TO DO:
Lines to be reproduced exactly: the one that holds "The width and" and all those after it through the end of the data. Include no others.

Records from a data collection
= = =
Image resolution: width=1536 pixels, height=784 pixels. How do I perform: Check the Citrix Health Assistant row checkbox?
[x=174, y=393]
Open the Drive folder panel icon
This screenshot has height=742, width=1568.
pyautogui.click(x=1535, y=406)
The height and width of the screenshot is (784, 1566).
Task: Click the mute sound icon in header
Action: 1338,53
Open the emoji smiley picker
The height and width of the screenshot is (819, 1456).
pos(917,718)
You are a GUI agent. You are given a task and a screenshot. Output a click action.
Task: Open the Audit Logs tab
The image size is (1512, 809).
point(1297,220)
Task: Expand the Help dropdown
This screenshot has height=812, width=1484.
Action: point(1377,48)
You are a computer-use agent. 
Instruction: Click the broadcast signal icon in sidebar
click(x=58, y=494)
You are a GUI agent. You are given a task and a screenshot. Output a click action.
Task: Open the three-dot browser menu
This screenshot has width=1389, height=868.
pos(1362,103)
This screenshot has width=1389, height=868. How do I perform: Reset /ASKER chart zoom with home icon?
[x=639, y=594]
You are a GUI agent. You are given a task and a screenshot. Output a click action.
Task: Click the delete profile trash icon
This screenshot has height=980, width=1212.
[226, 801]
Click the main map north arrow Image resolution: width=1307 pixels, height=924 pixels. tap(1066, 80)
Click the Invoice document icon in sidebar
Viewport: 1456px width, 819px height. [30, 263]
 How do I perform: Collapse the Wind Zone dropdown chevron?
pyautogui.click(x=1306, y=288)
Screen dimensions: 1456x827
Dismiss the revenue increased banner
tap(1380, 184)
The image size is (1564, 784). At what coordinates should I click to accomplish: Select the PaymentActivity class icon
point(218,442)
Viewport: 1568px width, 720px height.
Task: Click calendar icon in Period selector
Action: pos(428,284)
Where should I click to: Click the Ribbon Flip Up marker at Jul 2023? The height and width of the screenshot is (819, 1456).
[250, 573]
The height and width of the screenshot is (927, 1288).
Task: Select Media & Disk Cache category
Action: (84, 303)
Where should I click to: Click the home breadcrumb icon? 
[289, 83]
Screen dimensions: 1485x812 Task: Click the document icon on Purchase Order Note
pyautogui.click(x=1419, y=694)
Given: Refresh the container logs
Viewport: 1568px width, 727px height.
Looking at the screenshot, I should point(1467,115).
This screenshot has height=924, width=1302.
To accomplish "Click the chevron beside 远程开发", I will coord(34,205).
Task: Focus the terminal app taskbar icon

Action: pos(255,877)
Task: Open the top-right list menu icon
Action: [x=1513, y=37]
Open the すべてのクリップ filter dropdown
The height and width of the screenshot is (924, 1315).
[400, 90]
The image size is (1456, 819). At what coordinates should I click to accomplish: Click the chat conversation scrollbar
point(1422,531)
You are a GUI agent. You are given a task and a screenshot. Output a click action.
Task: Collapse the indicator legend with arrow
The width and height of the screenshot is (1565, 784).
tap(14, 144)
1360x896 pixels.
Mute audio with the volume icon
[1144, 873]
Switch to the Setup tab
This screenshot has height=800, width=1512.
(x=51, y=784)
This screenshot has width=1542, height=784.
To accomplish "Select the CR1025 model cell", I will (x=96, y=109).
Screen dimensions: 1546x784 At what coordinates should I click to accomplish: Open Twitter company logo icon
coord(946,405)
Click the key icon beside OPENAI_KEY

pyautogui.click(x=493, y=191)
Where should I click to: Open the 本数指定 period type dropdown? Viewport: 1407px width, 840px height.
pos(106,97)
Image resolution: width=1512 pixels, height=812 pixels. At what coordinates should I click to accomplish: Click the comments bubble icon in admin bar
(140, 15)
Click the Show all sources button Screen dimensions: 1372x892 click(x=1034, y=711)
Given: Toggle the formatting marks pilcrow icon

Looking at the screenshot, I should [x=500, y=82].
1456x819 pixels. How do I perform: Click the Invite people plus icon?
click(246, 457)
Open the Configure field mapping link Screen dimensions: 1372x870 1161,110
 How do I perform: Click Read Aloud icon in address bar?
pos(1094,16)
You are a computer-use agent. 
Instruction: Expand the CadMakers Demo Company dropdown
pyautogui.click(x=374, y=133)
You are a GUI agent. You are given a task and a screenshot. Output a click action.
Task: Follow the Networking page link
= = =
YOUR SOLUTION:
The width and height of the screenshot is (1565, 784).
tap(14, 144)
1360x896 pixels.
Mute audio with the volume icon
[1144, 873]
Switch to the Setup tab
This screenshot has height=800, width=1512.
(x=51, y=784)
This screenshot has width=1542, height=784.
To accomplish "Select the CR1025 model cell", I will (x=96, y=109).
Screen dimensions: 1546x784 At what coordinates should I click to accomplish: Open Twitter company logo icon
coord(946,405)
Click the key icon beside OPENAI_KEY

pyautogui.click(x=493, y=191)
Where should I click to: Open the 本数指定 period type dropdown? Viewport: 1407px width, 840px height.
pos(106,97)
Image resolution: width=1512 pixels, height=812 pixels. At what coordinates should I click to accomplish: Click the comments bubble icon in admin bar
(140, 15)
Click the Show all sources button Screen dimensions: 1372x892 click(x=1034, y=711)
Given: Toggle the formatting marks pilcrow icon

Looking at the screenshot, I should [x=500, y=82].
1456x819 pixels. How do I perform: Click the Invite people plus icon?
click(246, 457)
Open the Configure field mapping link Screen dimensions: 1372x870 1161,110
 How do I perform: Click Read Aloud icon in address bar?
pos(1094,16)
You are a computer-use agent. 
Instruction: Expand the CadMakers Demo Company dropdown
pyautogui.click(x=374, y=133)
You are a GUI agent. You are given a task and a screenshot. Output a click action.
Task: Follow the Networking page link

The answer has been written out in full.